--- Material for this exercise Enclosed Below ---

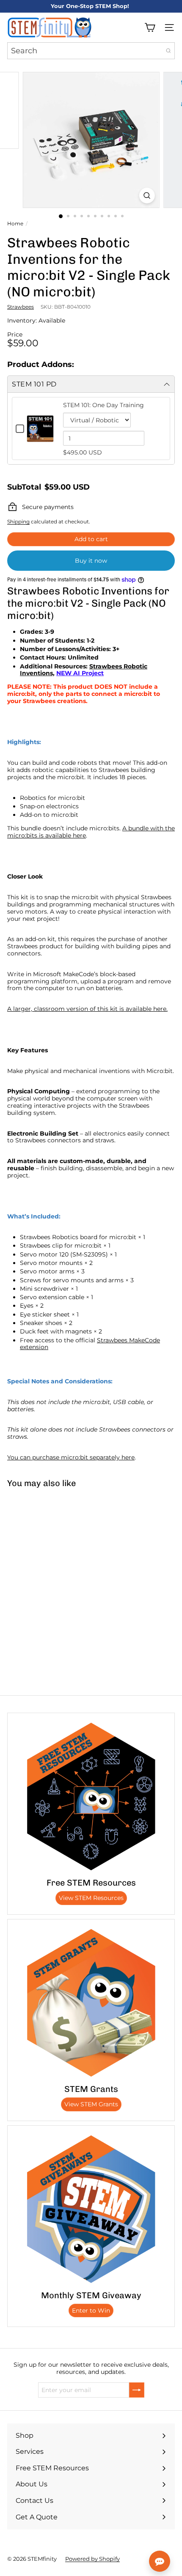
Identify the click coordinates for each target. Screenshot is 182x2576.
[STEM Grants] (91, 2003)
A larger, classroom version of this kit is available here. (87, 1009)
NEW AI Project (80, 673)
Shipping (18, 521)
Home (15, 224)
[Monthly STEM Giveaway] (91, 2209)
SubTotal (24, 487)
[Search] (168, 50)
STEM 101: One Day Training (103, 405)
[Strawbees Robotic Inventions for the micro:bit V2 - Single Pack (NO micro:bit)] (53, 1561)
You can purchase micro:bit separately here (71, 1457)
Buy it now (91, 560)
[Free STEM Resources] (91, 1796)
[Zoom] (146, 195)
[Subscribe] (136, 2390)
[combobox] (91, 50)
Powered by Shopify (92, 2558)
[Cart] (150, 27)
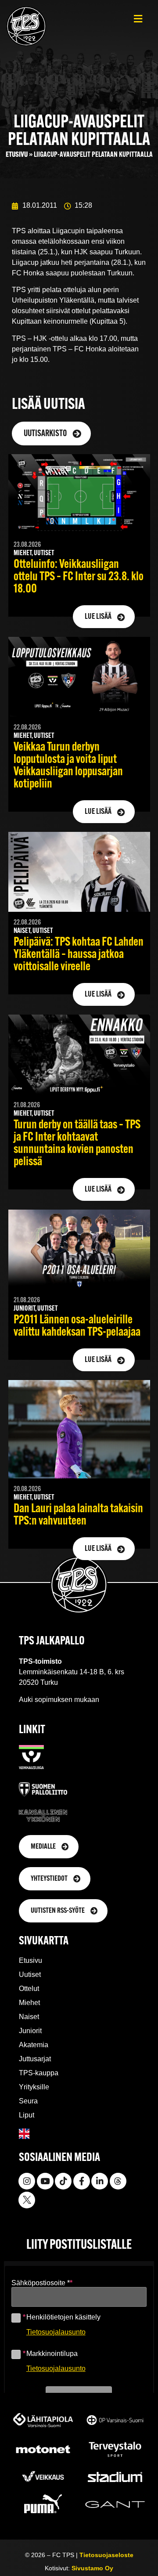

--- End of Enclosed Material for this exercise ---

§ Problem
From the first line to the last, transcribe the listing exactly; skip the pictures.

§ Written answer
Identify the click coordinates for each target. Screenshot is 182x2576.
[STEM Grants] (91, 2003)
A larger, classroom version of this kit is available here. (87, 1009)
NEW AI Project (80, 673)
Shipping (18, 521)
Home (15, 224)
[Monthly STEM Giveaway] (91, 2209)
SubTotal (24, 487)
[Search] (168, 50)
STEM 101: One Day Training (103, 405)
[Strawbees Robotic Inventions for the micro:bit V2 - Single Pack (NO micro:bit)] (53, 1561)
You can purchase micro:bit separately here (71, 1457)
Buy it now (91, 560)
[Free STEM Resources] (91, 1796)
[Zoom] (146, 195)
[Subscribe] (136, 2390)
[combobox] (91, 50)
Powered by Shopify (92, 2558)
[Cart] (150, 27)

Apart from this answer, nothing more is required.